Sometimes I get confused about the meanings of empathy and sympathy. I possess neither naturally, so I want to understand the definitions to help my friends and family manage their expectations of me. Here is a cute little video, narrated by Dr. Brené Brown, which helped me a lot:
I came away from this animation wondering how many people in my life have heard me say, “At least…” in my feeble attempt to comfort them in their struggles. Wanting to be the cheerleader and feeling uncomfortable in someone else’s pain, I fear I may whitewash an expression of pain and miss out on an opportunity to connect.

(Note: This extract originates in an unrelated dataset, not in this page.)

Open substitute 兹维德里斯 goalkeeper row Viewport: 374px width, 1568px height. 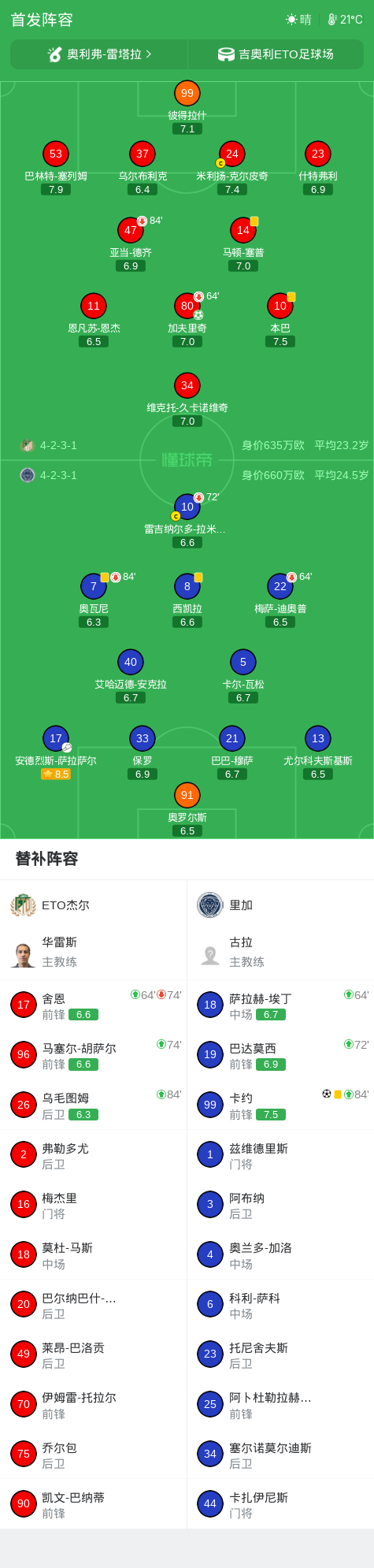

I’ve certainly been on the receiving end of lovely empathy. When we had a tragic loss in our family, people just showed up with food and began cleaning and hugging. I have one friend in particular whose eyes well up with tears when I tell her about something sad or difficult in my life. In the Old Testament of the Bible, poor Job had the best comfort from his friends when they just sat in silence with him, keeping him company but not trying to make sense of his circumstances.
Sometimes there are no words. And when there are words, the best ones can be simply, “I’m just so sorry”. And even if I can’t muster up true empathy – putting myself in the feelings of another person – I can at least do some damage control by saying or NOT saying certain things to encourage connection.
When have you experienced empathy? How do you reach out to connect with others in their pain?